UC Santa Barbara researchers and their collaborators are getting a big boost to their research capacities, in the form of shared instrumentation that enhances sampling, imaging, measuring and the general efficiency and effectiveness of their work. Thanks to the National Science Foundation’s Major Research Instrumentation (MRI) program, the campus will acquire state-of-the-art equipment for use by researchers from a variety of disciplines.
“Institutions across the country compete fiercely for MRI funding, and not all proposals are granted,” said Umesh Mishra, dean of the UCSB College of Engineering. “But all four of the proposals submitted by UCSB in 2023 were funded in the total amount of $3.7 million. Because of UCSB’s highly evolved culture of collaboration, faculty and students from many departments will be able to access new state-of-the-art equipment for their projects.”

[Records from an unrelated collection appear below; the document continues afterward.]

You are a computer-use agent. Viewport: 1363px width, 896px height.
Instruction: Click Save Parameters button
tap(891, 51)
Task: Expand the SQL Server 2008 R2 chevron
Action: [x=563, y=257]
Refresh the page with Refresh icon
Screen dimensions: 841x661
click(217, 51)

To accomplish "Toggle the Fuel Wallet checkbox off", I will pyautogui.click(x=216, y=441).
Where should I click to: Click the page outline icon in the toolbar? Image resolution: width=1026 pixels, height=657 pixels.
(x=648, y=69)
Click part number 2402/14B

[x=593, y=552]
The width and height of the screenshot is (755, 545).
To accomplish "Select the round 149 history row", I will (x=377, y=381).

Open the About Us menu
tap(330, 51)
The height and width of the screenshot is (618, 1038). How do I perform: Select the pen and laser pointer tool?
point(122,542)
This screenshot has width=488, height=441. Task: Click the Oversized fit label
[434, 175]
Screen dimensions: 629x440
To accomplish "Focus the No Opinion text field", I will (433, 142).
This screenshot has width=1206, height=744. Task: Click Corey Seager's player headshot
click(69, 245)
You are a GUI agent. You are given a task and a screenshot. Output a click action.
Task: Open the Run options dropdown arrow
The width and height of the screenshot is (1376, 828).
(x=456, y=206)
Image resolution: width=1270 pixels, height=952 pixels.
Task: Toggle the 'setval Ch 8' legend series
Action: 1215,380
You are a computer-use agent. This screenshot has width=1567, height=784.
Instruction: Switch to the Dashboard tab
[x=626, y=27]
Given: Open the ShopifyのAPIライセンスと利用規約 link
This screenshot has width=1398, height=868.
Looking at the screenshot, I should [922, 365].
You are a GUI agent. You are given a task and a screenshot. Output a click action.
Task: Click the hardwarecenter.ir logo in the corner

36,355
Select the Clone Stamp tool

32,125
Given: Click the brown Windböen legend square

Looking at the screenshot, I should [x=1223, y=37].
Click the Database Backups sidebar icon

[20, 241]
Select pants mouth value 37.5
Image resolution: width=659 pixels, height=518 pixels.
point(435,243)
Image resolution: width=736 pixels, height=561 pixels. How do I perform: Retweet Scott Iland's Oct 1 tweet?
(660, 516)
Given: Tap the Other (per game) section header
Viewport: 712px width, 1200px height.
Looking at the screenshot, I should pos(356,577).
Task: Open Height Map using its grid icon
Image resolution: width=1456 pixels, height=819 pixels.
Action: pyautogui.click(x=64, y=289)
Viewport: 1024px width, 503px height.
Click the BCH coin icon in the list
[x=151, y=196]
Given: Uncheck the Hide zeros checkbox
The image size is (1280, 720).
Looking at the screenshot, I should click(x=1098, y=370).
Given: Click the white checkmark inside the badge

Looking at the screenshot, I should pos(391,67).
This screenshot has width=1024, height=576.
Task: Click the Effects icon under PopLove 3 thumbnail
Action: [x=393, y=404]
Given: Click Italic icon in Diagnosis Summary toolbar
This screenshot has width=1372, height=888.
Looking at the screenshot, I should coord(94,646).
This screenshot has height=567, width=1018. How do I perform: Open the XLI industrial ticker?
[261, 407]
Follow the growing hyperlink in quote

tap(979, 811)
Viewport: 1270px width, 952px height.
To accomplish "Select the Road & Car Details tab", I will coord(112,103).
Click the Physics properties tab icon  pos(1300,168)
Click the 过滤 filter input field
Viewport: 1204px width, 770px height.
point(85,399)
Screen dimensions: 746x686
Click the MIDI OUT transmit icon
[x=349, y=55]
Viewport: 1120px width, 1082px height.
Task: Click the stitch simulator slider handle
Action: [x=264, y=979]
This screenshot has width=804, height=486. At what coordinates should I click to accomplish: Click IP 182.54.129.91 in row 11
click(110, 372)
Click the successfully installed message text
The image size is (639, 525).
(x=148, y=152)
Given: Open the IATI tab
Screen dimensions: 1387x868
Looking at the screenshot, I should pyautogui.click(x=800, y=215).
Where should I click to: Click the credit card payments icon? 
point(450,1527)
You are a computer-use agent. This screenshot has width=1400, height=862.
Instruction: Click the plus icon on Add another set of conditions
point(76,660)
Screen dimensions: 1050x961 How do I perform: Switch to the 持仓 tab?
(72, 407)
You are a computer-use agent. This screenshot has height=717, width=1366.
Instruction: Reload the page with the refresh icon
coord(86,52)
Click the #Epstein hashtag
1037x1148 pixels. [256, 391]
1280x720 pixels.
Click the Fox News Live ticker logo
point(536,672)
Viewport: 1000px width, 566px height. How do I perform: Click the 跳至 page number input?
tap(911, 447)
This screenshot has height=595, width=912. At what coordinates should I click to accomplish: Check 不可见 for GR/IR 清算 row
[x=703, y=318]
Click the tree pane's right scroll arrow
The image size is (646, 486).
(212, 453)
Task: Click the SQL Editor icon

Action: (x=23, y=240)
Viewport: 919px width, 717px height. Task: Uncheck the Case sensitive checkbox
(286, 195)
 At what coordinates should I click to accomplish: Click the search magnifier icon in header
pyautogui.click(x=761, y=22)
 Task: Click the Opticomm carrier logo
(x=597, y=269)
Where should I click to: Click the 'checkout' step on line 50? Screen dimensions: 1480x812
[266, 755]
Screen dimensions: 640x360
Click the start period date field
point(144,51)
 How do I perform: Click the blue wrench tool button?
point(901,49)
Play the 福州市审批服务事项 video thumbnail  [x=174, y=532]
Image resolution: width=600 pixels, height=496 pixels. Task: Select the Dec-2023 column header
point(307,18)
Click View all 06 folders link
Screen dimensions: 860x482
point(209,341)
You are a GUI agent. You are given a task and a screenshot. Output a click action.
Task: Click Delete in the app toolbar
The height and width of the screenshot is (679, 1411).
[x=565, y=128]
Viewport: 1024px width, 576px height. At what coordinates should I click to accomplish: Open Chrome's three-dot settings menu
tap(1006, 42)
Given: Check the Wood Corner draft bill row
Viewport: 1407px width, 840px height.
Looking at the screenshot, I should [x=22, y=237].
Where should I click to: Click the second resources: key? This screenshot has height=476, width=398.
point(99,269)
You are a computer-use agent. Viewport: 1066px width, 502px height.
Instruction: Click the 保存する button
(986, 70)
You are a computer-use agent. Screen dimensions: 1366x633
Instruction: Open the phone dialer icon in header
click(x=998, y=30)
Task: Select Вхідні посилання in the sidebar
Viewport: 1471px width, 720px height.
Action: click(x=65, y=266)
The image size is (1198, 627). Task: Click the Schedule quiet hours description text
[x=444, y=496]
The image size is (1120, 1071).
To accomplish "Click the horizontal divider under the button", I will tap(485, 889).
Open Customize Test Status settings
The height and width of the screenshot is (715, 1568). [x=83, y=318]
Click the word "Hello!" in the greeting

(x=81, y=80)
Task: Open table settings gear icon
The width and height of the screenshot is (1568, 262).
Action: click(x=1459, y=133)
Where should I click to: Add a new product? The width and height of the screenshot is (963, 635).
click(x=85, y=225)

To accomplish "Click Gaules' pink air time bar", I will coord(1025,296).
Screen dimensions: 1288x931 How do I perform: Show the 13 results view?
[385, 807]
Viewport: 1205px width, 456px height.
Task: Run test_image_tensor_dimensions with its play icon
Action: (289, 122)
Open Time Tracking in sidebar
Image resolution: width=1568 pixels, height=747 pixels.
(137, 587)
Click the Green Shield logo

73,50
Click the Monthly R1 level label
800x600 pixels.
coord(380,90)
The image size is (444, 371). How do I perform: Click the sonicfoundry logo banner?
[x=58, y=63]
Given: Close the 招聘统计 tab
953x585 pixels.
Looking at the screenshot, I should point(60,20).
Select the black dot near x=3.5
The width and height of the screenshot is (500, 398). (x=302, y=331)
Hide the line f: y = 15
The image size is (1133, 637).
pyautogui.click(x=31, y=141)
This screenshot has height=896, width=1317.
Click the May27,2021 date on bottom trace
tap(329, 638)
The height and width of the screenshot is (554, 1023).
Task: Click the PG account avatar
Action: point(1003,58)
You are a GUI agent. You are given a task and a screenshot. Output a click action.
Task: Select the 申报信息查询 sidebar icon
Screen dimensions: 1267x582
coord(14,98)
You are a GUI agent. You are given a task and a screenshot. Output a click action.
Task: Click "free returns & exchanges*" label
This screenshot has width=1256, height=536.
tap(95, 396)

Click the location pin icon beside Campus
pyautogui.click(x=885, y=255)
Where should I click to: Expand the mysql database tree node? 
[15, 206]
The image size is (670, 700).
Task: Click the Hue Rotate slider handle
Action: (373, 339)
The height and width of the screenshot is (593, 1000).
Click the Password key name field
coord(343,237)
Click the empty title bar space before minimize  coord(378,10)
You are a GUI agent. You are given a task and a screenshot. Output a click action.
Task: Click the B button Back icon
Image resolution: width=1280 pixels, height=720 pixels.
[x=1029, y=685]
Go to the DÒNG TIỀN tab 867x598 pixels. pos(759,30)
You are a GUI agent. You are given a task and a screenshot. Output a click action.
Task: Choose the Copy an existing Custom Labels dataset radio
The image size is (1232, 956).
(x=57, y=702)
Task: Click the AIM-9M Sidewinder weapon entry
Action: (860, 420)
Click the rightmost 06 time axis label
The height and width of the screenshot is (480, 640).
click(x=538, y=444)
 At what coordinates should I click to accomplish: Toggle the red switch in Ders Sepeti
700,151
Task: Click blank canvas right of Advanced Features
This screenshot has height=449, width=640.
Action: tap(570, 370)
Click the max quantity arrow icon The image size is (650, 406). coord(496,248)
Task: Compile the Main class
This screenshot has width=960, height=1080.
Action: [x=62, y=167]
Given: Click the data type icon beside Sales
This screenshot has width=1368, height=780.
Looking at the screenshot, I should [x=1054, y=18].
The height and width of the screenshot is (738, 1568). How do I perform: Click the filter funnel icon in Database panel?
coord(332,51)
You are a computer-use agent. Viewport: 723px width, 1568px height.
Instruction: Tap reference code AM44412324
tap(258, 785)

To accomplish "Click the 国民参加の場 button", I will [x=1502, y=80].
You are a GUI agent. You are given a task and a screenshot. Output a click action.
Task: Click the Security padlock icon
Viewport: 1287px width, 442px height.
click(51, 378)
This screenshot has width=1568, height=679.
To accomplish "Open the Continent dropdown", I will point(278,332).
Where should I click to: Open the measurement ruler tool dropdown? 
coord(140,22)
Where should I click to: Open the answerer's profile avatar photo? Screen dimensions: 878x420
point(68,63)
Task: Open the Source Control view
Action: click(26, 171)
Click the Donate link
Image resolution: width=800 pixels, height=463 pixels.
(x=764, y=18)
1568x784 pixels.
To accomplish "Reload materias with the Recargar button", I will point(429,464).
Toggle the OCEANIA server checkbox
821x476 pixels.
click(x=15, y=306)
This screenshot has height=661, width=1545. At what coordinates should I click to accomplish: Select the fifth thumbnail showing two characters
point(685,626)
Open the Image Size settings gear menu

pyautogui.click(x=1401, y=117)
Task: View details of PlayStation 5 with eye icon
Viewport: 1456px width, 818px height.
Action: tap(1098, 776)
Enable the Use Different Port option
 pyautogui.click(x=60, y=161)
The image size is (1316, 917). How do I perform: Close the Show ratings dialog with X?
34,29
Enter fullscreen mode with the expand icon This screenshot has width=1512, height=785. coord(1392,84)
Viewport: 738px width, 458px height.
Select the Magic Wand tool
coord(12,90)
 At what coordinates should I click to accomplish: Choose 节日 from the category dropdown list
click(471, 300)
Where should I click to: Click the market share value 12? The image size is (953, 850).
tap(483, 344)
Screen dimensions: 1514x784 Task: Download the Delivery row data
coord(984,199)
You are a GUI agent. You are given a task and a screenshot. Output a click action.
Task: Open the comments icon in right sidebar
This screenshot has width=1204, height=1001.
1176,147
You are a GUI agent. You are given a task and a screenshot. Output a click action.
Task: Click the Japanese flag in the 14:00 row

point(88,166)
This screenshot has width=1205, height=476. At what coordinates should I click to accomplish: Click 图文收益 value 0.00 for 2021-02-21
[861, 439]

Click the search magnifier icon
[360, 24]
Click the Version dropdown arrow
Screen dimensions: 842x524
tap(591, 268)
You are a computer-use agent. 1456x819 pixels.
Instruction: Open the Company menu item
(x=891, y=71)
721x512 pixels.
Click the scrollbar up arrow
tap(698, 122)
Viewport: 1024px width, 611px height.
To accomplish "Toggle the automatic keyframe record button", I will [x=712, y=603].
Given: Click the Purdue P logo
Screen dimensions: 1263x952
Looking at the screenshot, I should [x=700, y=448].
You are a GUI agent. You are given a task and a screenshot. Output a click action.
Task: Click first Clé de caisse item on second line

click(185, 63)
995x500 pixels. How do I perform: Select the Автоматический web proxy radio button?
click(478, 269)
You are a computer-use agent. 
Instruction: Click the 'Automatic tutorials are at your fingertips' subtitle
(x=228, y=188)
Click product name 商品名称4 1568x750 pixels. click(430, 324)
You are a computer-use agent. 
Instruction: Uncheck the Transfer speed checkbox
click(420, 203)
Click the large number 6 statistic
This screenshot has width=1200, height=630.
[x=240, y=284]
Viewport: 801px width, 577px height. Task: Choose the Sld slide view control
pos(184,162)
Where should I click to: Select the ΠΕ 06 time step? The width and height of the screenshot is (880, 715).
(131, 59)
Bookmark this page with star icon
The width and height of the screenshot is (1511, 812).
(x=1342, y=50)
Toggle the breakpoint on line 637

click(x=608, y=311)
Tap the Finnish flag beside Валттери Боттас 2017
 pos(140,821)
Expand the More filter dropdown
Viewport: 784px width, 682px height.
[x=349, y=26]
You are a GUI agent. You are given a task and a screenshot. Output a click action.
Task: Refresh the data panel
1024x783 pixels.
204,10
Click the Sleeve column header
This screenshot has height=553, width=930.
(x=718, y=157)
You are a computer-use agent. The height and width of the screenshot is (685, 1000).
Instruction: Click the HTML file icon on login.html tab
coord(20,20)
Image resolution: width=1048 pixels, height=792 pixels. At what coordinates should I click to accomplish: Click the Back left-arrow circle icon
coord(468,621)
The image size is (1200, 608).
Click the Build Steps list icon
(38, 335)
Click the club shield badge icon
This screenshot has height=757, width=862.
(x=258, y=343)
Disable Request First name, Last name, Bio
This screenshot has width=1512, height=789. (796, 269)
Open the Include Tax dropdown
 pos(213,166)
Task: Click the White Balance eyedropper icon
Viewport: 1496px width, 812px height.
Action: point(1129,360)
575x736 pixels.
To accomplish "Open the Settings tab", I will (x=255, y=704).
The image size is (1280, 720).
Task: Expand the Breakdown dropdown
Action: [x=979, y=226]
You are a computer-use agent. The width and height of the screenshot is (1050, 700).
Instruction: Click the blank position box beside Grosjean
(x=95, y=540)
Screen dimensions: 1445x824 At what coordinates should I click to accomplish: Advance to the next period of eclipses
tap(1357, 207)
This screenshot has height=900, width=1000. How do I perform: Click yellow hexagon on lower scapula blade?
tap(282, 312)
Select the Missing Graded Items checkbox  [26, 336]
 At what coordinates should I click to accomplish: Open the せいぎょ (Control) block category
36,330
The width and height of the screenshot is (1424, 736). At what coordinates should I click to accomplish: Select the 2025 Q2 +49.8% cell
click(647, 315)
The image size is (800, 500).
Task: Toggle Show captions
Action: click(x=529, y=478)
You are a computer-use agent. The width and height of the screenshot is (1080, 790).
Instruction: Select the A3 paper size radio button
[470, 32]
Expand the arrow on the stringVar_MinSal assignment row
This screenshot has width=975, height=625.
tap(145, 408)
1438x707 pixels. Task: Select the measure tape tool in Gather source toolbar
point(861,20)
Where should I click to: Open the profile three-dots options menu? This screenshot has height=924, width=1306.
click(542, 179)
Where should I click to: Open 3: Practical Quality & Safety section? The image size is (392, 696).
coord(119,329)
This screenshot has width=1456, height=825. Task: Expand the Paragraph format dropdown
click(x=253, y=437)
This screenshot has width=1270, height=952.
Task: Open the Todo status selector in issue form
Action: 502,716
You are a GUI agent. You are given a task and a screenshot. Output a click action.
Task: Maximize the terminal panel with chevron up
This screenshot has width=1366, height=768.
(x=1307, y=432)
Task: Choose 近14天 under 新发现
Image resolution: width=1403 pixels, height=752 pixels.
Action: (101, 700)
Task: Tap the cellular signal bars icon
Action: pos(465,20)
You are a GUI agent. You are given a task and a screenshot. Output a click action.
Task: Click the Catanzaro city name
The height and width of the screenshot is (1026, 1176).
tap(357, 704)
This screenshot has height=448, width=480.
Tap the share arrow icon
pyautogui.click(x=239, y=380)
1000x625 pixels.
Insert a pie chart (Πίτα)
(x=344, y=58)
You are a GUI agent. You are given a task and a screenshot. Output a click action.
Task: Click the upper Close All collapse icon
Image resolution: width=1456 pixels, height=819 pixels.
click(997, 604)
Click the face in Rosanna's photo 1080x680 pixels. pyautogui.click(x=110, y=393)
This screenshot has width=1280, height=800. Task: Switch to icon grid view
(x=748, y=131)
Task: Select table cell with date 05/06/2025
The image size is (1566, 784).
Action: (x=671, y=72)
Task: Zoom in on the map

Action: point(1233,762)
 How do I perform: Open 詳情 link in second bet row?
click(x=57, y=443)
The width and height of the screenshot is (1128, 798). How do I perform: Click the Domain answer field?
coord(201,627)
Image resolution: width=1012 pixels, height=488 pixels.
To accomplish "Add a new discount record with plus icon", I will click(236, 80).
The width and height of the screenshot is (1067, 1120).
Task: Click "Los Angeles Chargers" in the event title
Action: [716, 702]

The instrumentation is expected to arrive on campus this year.
Laser ablation and mass spectrometry
Geochronology is the name of the game for Earth scientists John Cottle, Matthew Jackson, Matthew Rioux and Roberta Rudnick, whose work focuses broadly on how and in what environments geologic features came to be. The integrated laser ablation time of flight inductively coupled plasma mass spectrometer is actually two instruments: a laser system that can sample materials at exceedingly fine scales — smaller than the diameter of a human hair — and a plasma mass spectrometer that operates at 6,000 degrees Kelvin (the same as the surface of the sun) to turn samples into individual atoms which can then be analyzed.
“We have a history of developing new analytical techniques to solve geologic problems, and we felt that this new type of instrument, which has not really ever been used for Earth materials, would allow us to answer new questions,” Cottle said. While the researchers have long had the ability to date and characterize materials, acquiring environmental measurements from Earth’s deep past via proxy records from carbonates will be a new dimension of research, he added. “This represents a significant advance in technology and therefore has great potential, and will allow UCSB to remain at the forefront of analytical geochemistry.”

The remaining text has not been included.